Please welcome guest H.M. (Heather) Bouwman, author of A Crack in the Sea (forthcoming in 2016) and The Remarkable & Very True Story of Lucy & Snowcap (2008). Heather lives with her two kids in St. Paul, Minnesota, where she teaches at the University of St. Thomas and writes novels for middle-grade child readers. She is a martial artist, a homeschooling mom, a reader-aloud of books, and a baker of cakes. In her free time, she does not clean house or care for her lawn. Her neighbors love her: she makes them look good.
I’ve been intrigued for a long time with writers’ success stories, which generally include many years spent working in obscurity in a (usually metaphorical) dark garret, and dozens of rejections weathered before the writer is finally discovered and rises to fame and/or fortune. I’ve long found these stories troubling, and I wanted to parse out why.
Tale of Two Conferences
Like many writers, I am an introvert. But I’m also a nut for learning new things through lectures, workshops, and presentations. You can see, perhaps, how conferences might present special benefits and challenges.
I have twice attended the premiere national conference in my genre, an enormous five-day event in which people spill from thousand-seat keynotes into dozens of smaller workshops and lectures and, from there, trickle out into the lobby and hotel bars, after which they ooze into large group dinners and costume parties (yes) that last late into the night.

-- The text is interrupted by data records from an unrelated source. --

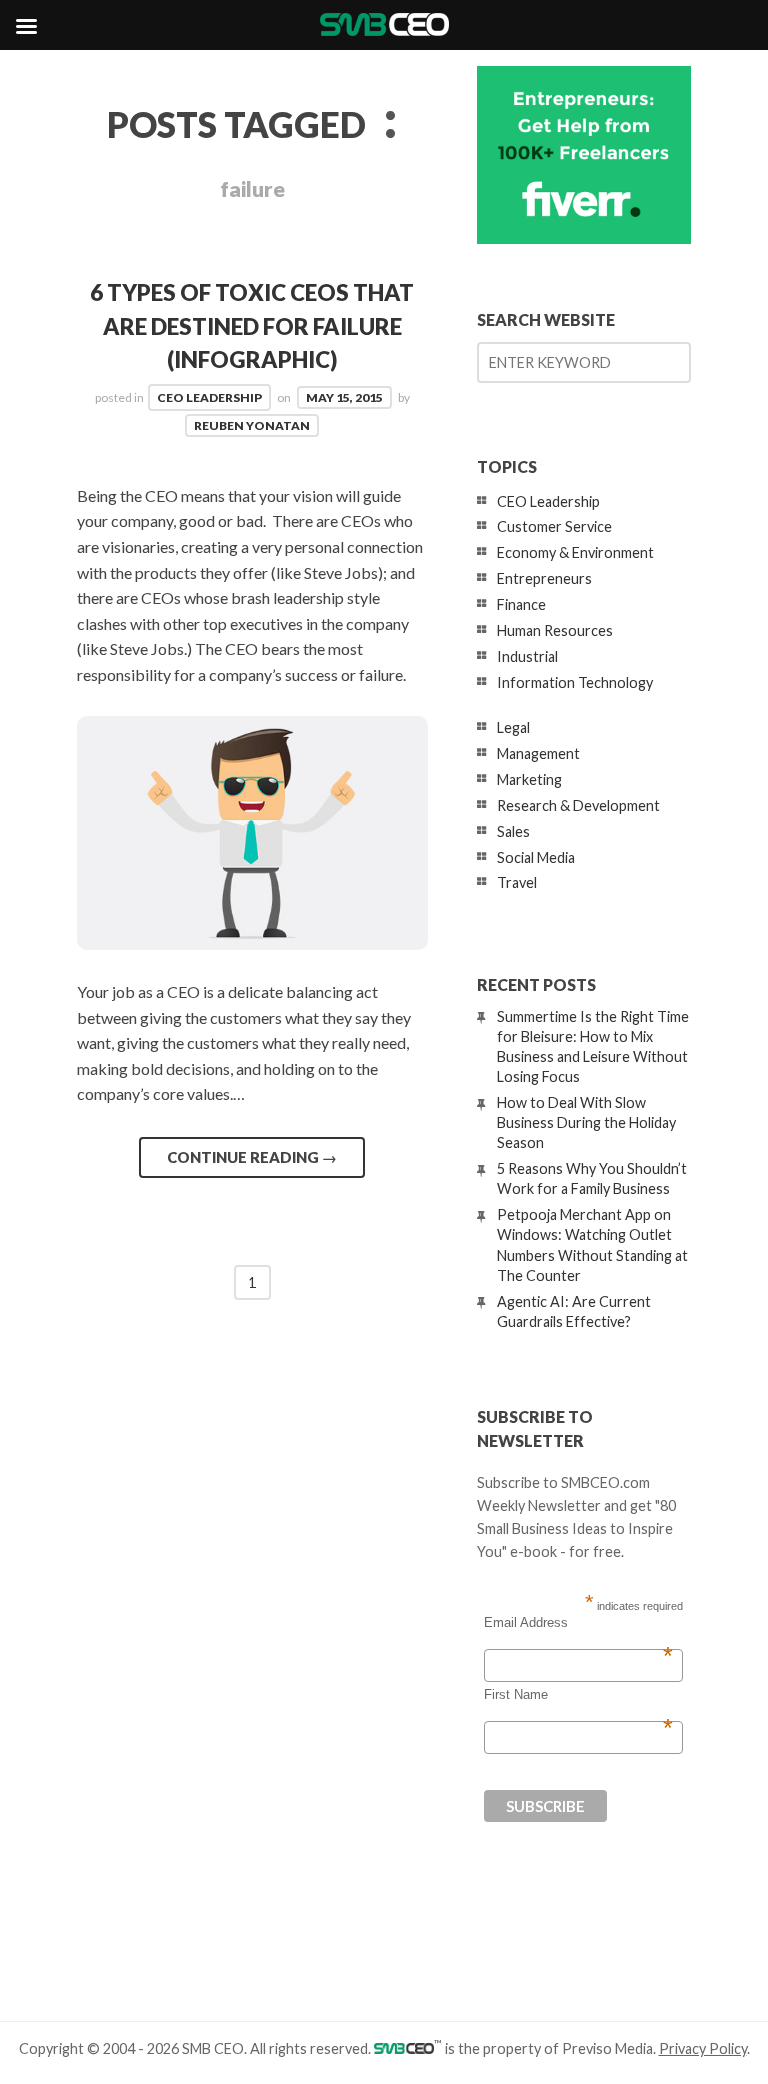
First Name (578, 1695)
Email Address (578, 1623)
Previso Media (607, 2048)
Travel (517, 882)
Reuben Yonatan (252, 425)
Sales (513, 831)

Most of my writer-colleagues love this conference; I have friends who trek to it every year, who plan vacations so as not to miss attending, who think of this conference as their yearly chance to meet up with hundreds of old friends—and to make new friends, to network and forge new alliances in the publishing world, to meet with editors and agents, to hear from amazing voices in the field, and to learn new marketing techniques.
I cannot even tell you how much I hate this conference. The last time I attended? 2011.
Fast-forward to September of 2014, when I received one of two WU scholarships to attend the UnConference in November. In a year when I was on sabbatical (thus, with lots of free time AND very little income), this news was especially exciting.